Curiosity Has Landed!
NASA's largest Mars rover begins exploring the Red Planet
Scientists at NASA's Jet Propulsion Laboratory celebrated the rover's successful landing onto Mars. (Damian Dovarganes / AP Images; NASA / JPL-Caltech)
The next era of Mars exploration began on Monday when American space agency NASA's Curiosity rover landed on the Red Planet.
Officially called the Mars Science Laboratory, the Curiosity rover is the biggest and most sophisticated spacecraft ever sent to Mars. It's as big as a car and will use cutting-edge scientific equipment to study the planet.
Curiosity's mission is to spend at least two years studying Mars' Gale Crater. One of its most important tasks will be searching for evidence that life existed—or currently exists—on Mars. It will also extensively investigate the Martian atmosphere and surface.
"This is the most complex mission we've ever done," says Robert Manning, the flight system chief engineer.
SEVEN MINUTES OF TERROR
Because the rover is so large, NASA scientists and engineers had to come up with a new way of getting Curiosity safely to the Martian surface.
In past missions, they used air bags to cushion the impact of falling from space. With Curiosity, NASA devised a new system—called the skycrane maneuver—that lowered the rover from a spacecraft hovering above the planet's surface.
The landing began with the rover's capsule hitting the Martian atmosphere at about 13,000 miles per hour (mph). Rockets and a parachute were then used to slow the craft down to about 200 mph As the craft carrying Curiosity approached the landing site, the skycrane maneuver began and Curiosity was lowered to the surface using a 21-foot-long tether.

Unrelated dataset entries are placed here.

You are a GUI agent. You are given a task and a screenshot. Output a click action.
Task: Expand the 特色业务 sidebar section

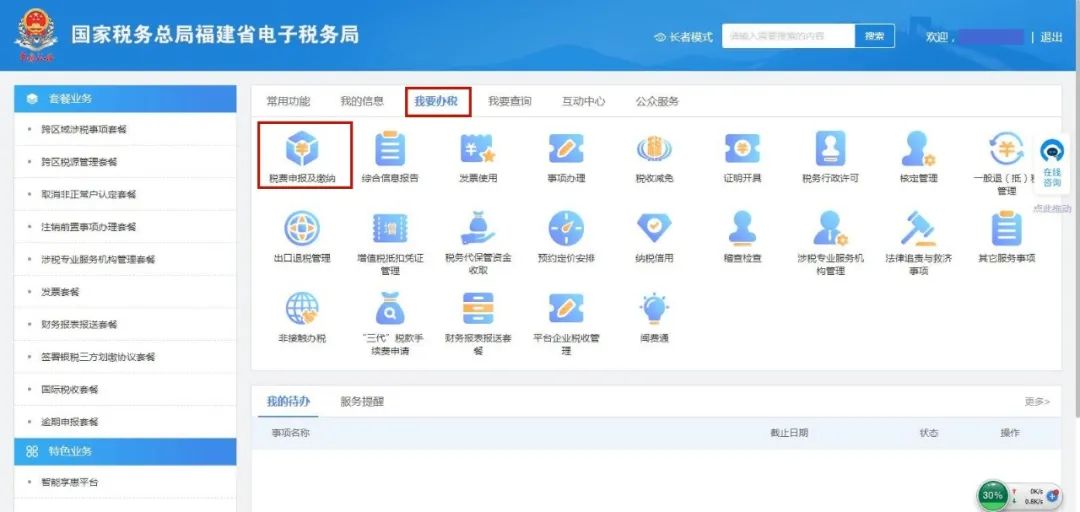125,452
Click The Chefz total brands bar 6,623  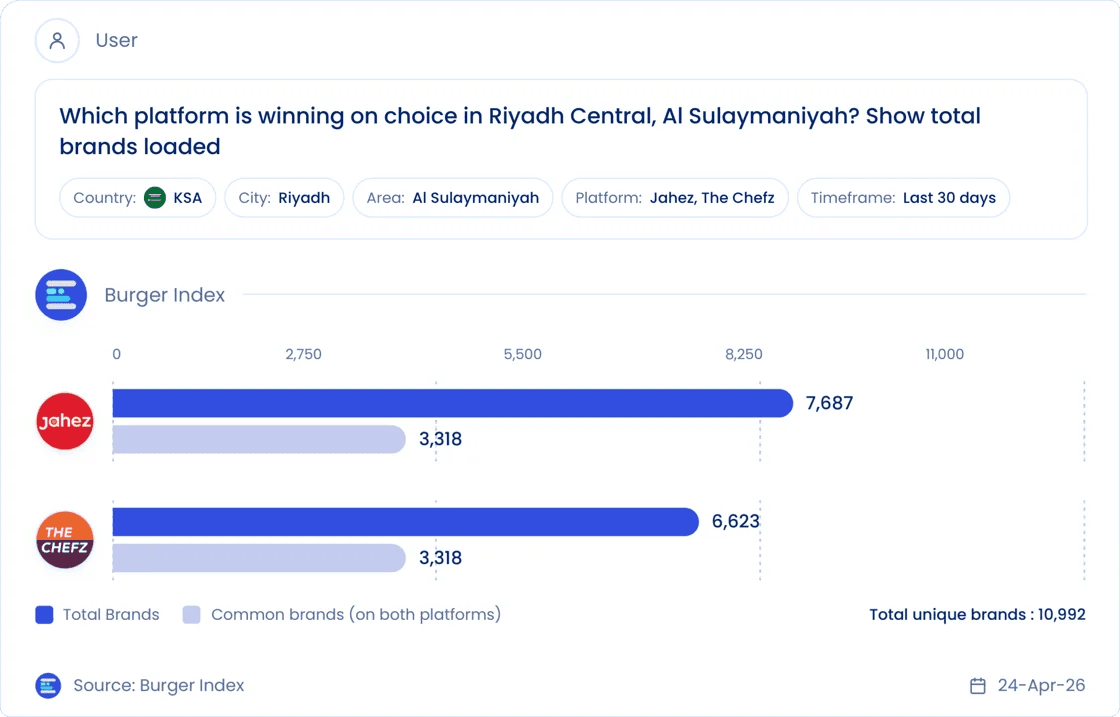tap(406, 522)
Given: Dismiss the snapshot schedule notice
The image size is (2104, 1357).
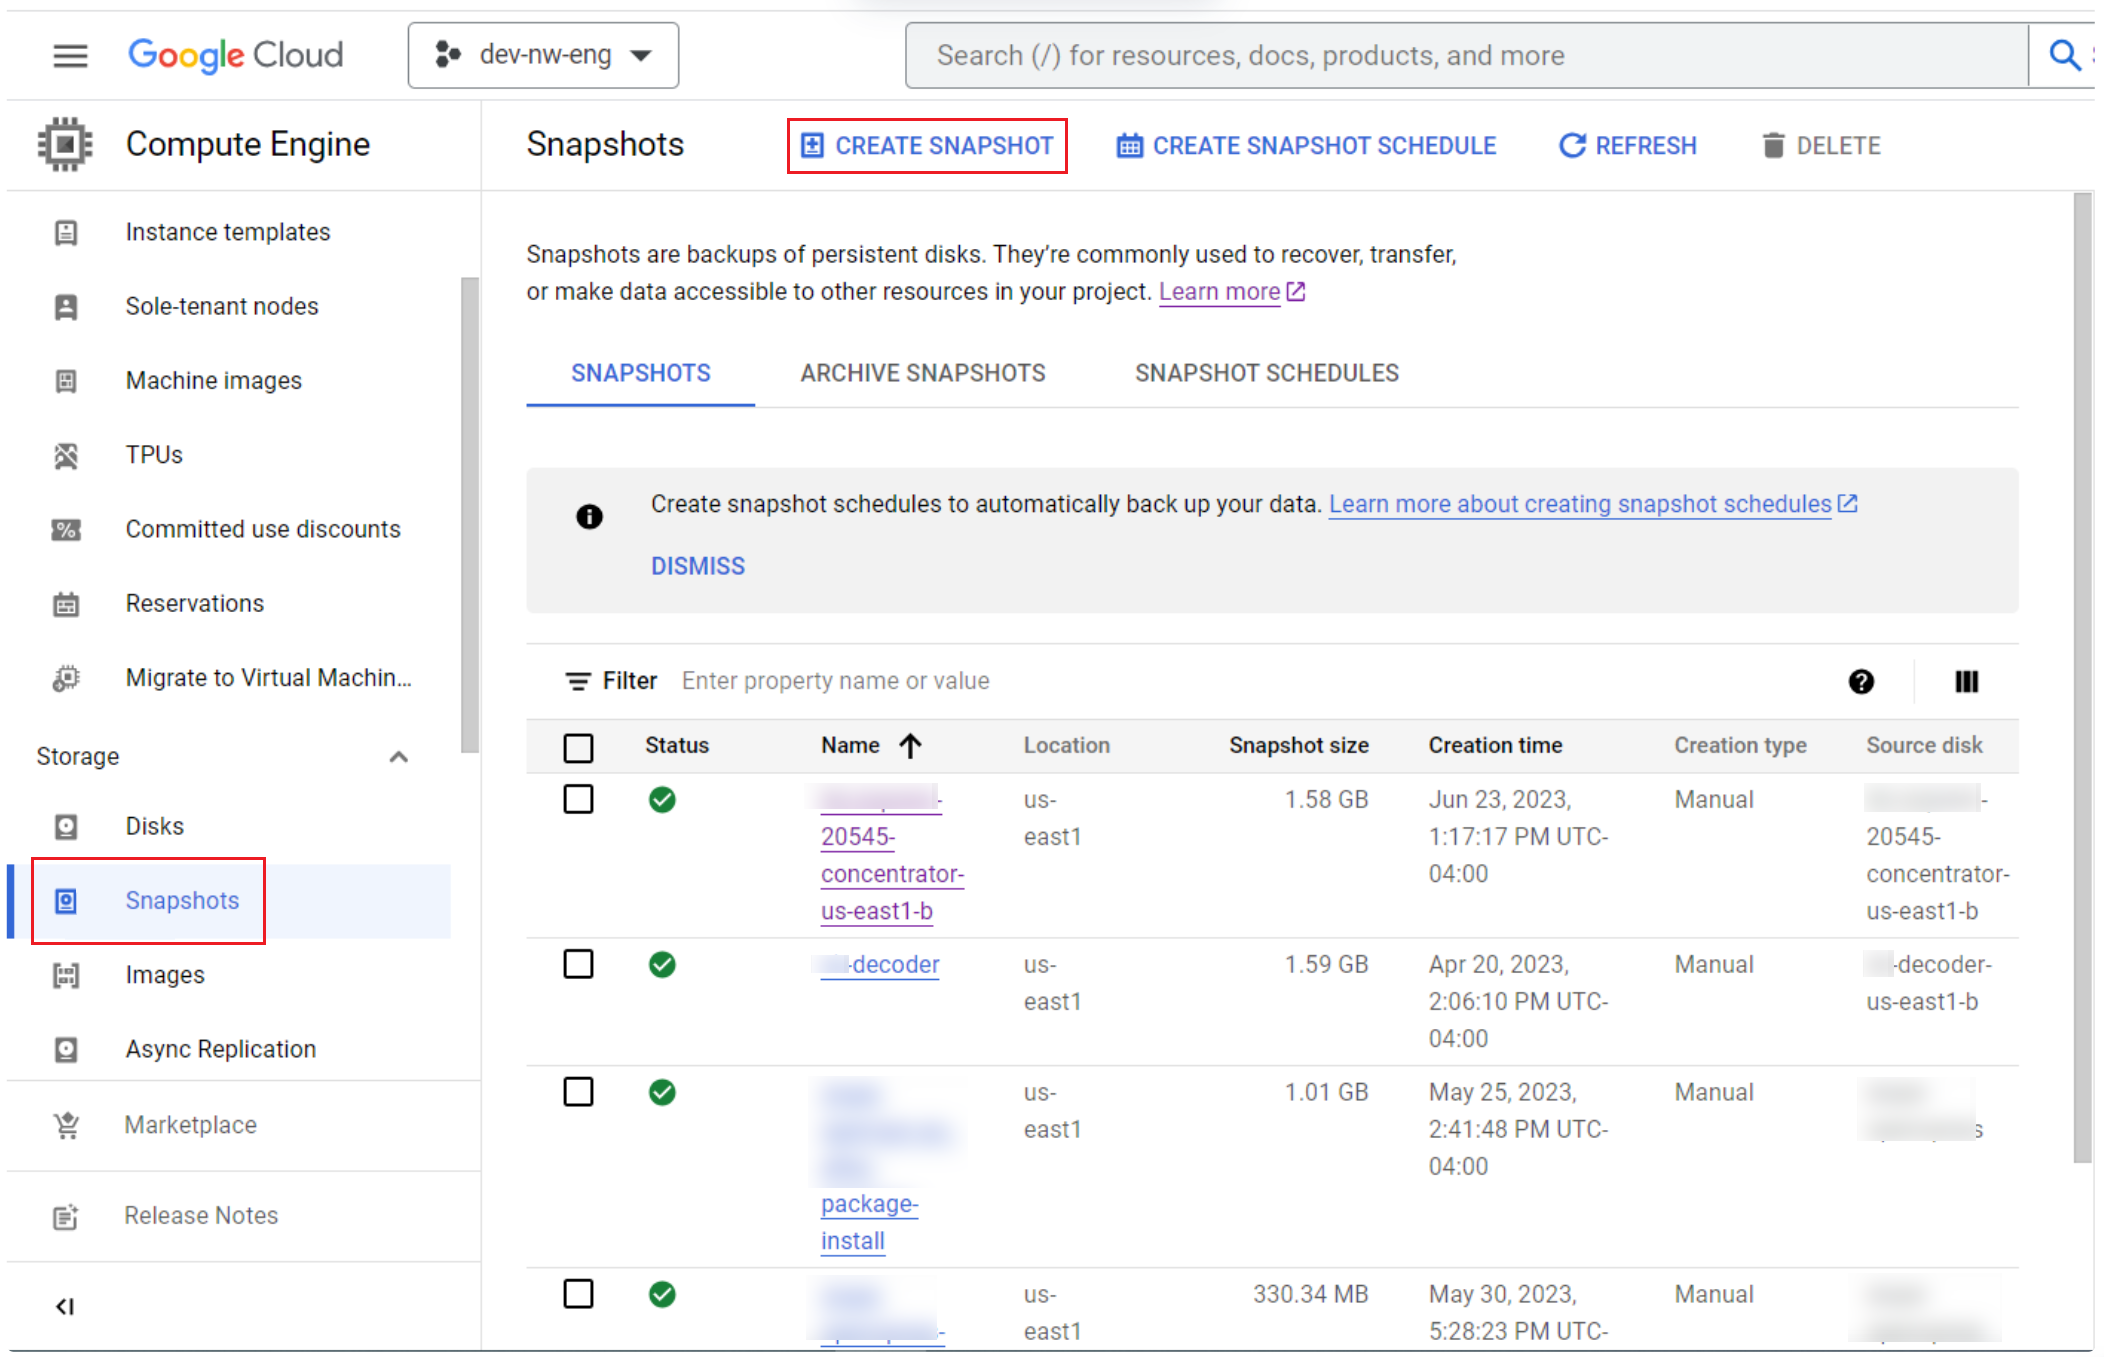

The landing process took seven minutes and was done by computers, with no help from mission control. Scientists and engineers called it "seven minutes of terror." It takes 14 minutes for a signal from the rover to travel from Mars to Earth. So Curiosity could have been dead on the surface for seven minutes before mission control even knew it had hit the atmosphere.
TOUCHDOWN!
In the minutes before the landing, the mood in the control room at NASA's Jet Propulsion Laboratory (JPL) was tense. The group gathered there stared intently at the screens in front of them and bit their nails, applauding every small success.
Then, at 1:32 a.m. Eastern time, engineer Allen Chen made the announcement everyone had been waiting for: "Touchdown confirmed." The control room erupted in cheers and clapping.
"This felt like a movie, and I had to keep telling myself it's real," says Charles Elachi, the director of the JPL. "What an inspiration to young people."
Only 40 percent of the Mars landings ever attempted have been successful. The conditions there make landing on the planet extremely difficult. There was a lot of pride in accomplishing a successful landing.
"This feat is something only the United States could do," says John Grunsfeld, NASA's associate administrator.
John P. Holdren, President Barack Obama's science adviser, went further.
"If anybody has been harboring doubts about the status of U.S. leadership in space, well, there's a one-ton, automobile-size piece of American ingenuity, and it's sitting on the surface of Mars right now," Holdren says.